While growing up, I heard of other adopted children, but, again, had little real experience with them. In grade school and high school, I witnessed troubled children who attended school for a grade or two or sometimes not even a whole year as they bounced around in the foster care system. These troubled youth were always considered social outcasts, very often having behavioral problems or being completely introverted and isolated children. Some I attempted to befriend. Some seemed beyond befriending. Some were here and gone too quickly.

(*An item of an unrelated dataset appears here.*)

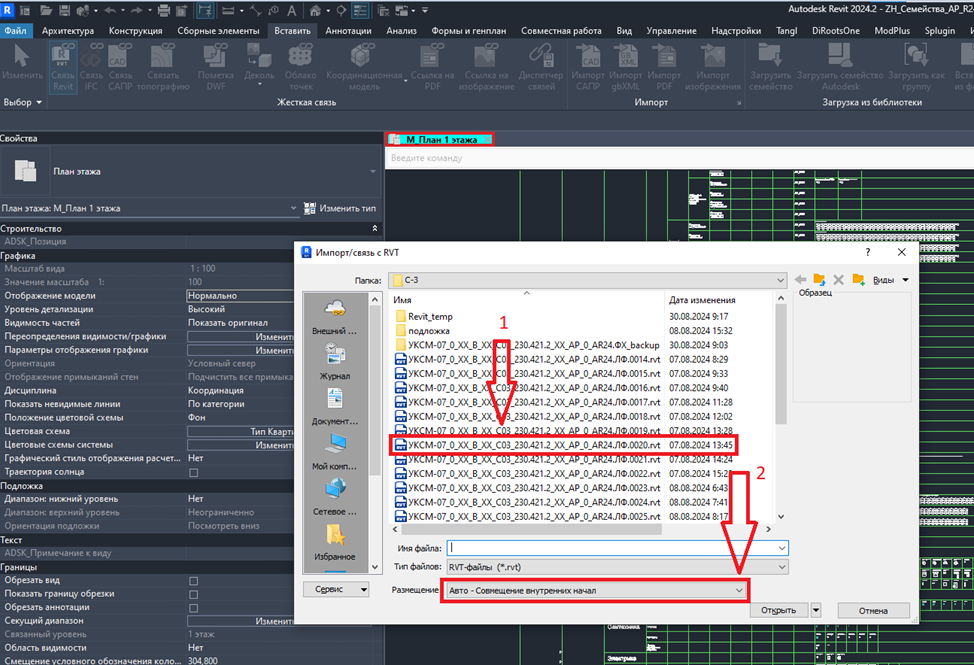
Task: Open the Файл menu
Action: (x=16, y=30)
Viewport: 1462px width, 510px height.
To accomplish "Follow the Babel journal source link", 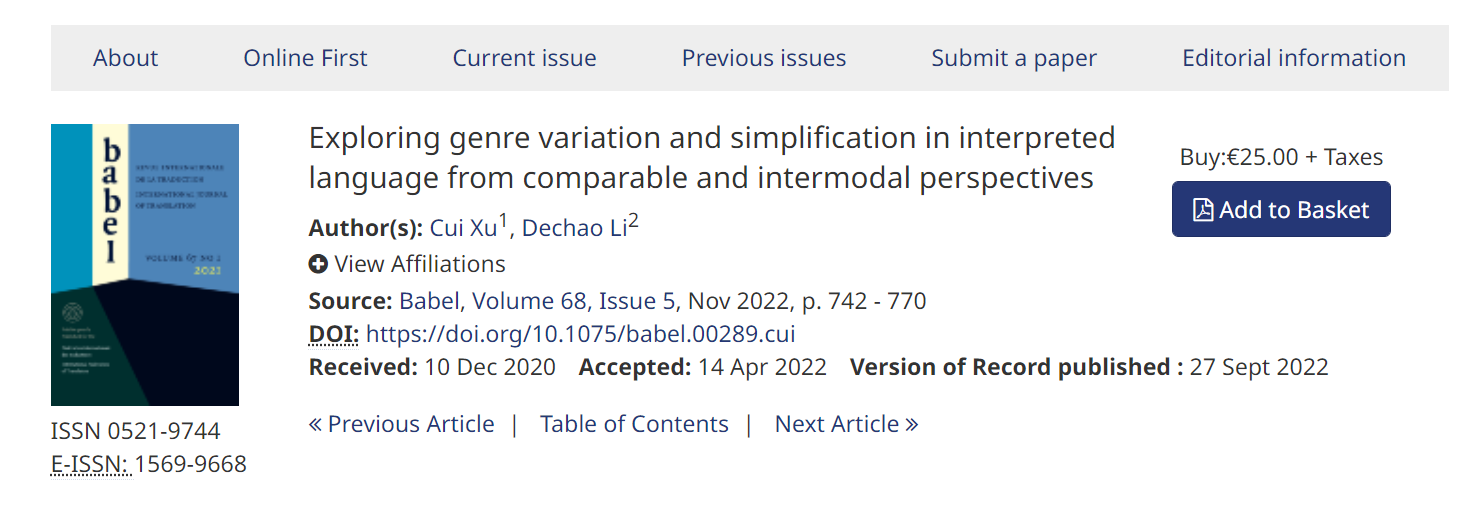I will [x=429, y=301].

From this limited perspective, one can imagine how my head must have spun when my bride asked if I would consider adoption, international adoption no less. In a stable American home with a decent income and two, now healthy, children why would one purposely invite that kind of hardship into one’s life? Why would a family who already has so many challenges to raise, feed, clothe, educate, save for college and weddings, intentionally step out to incur that kind of tremendous expense and additional challenges? After all, my childhood friend had been from a “wealthy” family and her parents had only adopted because they couldn’t have their own children. That’s why families adopted, right? Adoption was to fill the voids, to heal hurting would-be parents’ aching hearts. There are so many who can’t have children, they need to adopt the orphans in the world waiting on parents.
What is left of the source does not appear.